### PAGE EXTRACT
++++++++++

Meet the Director of Confluencenter for Creative Inquiry
Javier D. Durán, Professor of Spanish and Border Studies, is a specialist in cultural and literary studies along the U.S.-Mexico border. He is a native of the Arizona-Sonora desert region. Dr. Durán, a three time UA alumnus, received his Ph.D. in Hispanic Literatures from Spanish and Portuguese at the University of Arizona, an M.A. in Latin American Studies, and a B.S. in Plant Sciences also from the U of Arizona.
Dr. Durán’s areas of teaching and research include U.S.-Mexican border studies, Latin American women writers, Mexican literature and culture, and Chicana/Chicano-Latina/Latino narrative. He has received several research grants from state and federal agencies to conduct research and implement institutional programs during his career. He is the author of the book José Revueltas. Una poética de la disidencia, published by the Universidad Veracruzana in Mexico, five co-edited books on Cultural Studies, and numerous articles on literary and cultural themes. He has been editorial collaborator and reviewer for journals such as PMLA, Chasqui, Studies in Twentieth Century Literature, Arizona Journal of Hispanic Cultural Studies, Studies in Latin American Popular Culture, South Eastern Latin Americanist, and La Palabra y el Hombre.

++++++++++

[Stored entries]

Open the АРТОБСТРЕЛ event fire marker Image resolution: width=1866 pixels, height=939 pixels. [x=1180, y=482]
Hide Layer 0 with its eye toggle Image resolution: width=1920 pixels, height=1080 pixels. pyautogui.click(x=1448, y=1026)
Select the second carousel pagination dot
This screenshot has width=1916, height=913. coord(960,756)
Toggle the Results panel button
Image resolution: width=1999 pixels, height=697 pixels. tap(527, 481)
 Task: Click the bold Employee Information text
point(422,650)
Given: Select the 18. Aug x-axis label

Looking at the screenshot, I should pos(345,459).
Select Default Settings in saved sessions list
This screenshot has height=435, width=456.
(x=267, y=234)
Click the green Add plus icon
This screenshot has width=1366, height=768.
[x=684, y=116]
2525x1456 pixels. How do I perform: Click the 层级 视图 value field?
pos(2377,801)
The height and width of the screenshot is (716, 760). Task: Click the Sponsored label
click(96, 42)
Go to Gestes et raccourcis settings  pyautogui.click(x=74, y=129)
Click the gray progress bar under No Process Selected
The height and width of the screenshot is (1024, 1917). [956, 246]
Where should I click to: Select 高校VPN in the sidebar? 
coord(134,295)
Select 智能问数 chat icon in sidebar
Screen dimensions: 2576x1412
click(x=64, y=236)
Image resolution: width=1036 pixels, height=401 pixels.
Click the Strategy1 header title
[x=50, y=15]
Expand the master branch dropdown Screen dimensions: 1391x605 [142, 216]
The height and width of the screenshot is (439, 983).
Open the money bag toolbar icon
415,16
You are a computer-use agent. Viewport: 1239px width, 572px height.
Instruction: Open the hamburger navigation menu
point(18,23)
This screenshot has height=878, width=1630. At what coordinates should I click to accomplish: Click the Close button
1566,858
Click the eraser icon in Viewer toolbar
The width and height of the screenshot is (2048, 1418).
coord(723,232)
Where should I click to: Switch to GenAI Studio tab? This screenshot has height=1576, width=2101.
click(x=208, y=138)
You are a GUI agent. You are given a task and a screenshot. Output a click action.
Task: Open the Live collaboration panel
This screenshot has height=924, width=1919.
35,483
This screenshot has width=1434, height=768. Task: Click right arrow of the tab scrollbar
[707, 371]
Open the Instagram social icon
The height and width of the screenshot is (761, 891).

++++++++++

### WHAT THE TASK ASKS
Retype the profile of the Confluencenter director word for word, starting at "Meet the Director" and ending at "U of Arizona.". The records are separate material and have no connection to the text.

### RESPONSE FOR THIS EXERCISE
Meet the Director of Confluencenter for Creative Inquiry
Javier D. Durán, Professor of Spanish and Border Studies, is a specialist in cultural and literary studies along the U.S.-Mexico border. He is a native of the Arizona-Sonora desert region. Dr. Durán, a three time UA alumnus, received his Ph.D. in Hispanic Literatures from Spanish and Portuguese at the University of Arizona, an M.A. in Latin American Studies, and a B.S. in Plant Sciences also from the U of Arizona.